Como se opõem ao sistema capitalista (chamado, por eles, de modo de produção capitalista), os marxistas propõem soluções que passam, invariavelmente, pela supressão da propriedade privada e pela gestão pública dos meios de produção, cabendo ao Estado dar resposta às questões fundamentais da economia: o que, como, quanto e para quem produzir.
Principais nomes
Em geral, procuro evitar rotulações, associando diretamente nomes a determinadas correntes de pensamento, por considerar tal tipo de associação reducionista e perigosa, uma vez que as pessoas podem mudar de posição ao longo do tempo, adotando outras linhas de interpretação. Apesar dessa ressalva, arrisco-me a citar alguns autores que fazem – ou fizeram alguma vez – interpretações do Brasil com base, parcial ou integralmente, na visão marxista. Entre eles, destacam-se: Caio Prado Junior, Nelson Werneck Sodré, Paul Singer, Jacob Gorender, Paulo Freire, Leandro Konder, Theotonio dos Santos e Marcio Pochmann.

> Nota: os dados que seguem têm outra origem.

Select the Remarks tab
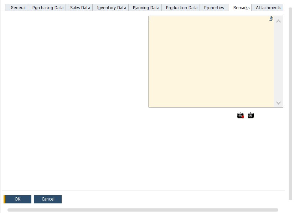 point(240,7)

Encerro o presente artigo reproduzindo dois trechos do livro Brasil sem industrialização: a herança renunciada, de Marcio Pochmann, nos quais fica clara a abordagem marxista.
As transformações profundas no capitalismo têm como pressuposto condicionante e condutor, a realização de marcante revolução de natureza burguesa. Se, por um lado, estabelece as condições pelas quais se processa a materialidade do desenvolvimento das forças produtivas capitalistas, por outro, consolida a dominação sob a qual o poder burguês termina sendo exercido. (p. 63)
Com isso a expansão da burguesia industrial enquanto fração constitutiva da classe dominante na economia capitalista de exportação revelava sua forte conexão originária com os proprietários cafeicultores, bem como em menor participação inicial dos comerciantes imigrantes de importação e exportação. Isso porque, pela economia cafeeira, a mão de obra assalariada se incorporou à produção, o mercado interno se fortaleceu e a burguesia encontrou uma massa de capital promotora da grande indústria capitalista. (p. 77)
Nos dois trechos, além do uso de expressões que fazem parte do jargão marxista, como “forças produtivas”, evidencia-se a análise baseada na relação de classes, marcadamente classe dominante e classe(s) dominada(s).
Referências e indicações bibliográficas
BIELSCHOWSKY, Ricardo e MUSSI, Carlos (organizadores). Políticas para a retomada do crescimento – reflexões de economistas brasileiros. Brasília: IPEA: CEPAL, 2002.
GORENDER, Jacob. A burguesia brasileira. 3ª ed. São Paulo: Brasiliense, 1990. (Coleção Tudo é História)
MARX, KARL. O capital: crítica da economia política. Apresentação de Jacob Gorender. Coordenação e revisão de Paul Singer. Tradução de Regis Barbosa e Flávio R. Kothe. São Paulo: Abril Cultural, 1983. (Os Economistas).
MARX, Karl e ENGELS, Friedrich. O manifesto comunista. Tradução de Maria Lucia Como. 15ª ed. Rio de Janeiro Paulo: Paz e Terra, 1998.
POCHMANN, Marcio. Brasil sem industrialização: a herança renunciada. Ponta Grossa: Ed. UEPG, 2016.
PRADO JR., Caio. História econômica do Brasil. São Paulo: Brasiliense, 1976.
______________ Evolução política do Brasil: Colônia e Império. São Paulo: Brasiliense, 1999.
PRADO JR., Caio e MAXENCE, Fermine. Formação do Brasil contemporâneo. 23ª ed. São Paulo: Brasiliense, 1996.
SINGER, Paul. Desenvolvimento e crise. São Paulo: Paz e Terra, 1982.
SODRÉ, Nelson Werneck. Formação histórica do Brasil. 11ª ed. São Paulo: DIFEL – Difusão Editorial S. A., 1982.
______________ Brasil: radiografia de um modelo. Petrópolis: Vozes, 1982.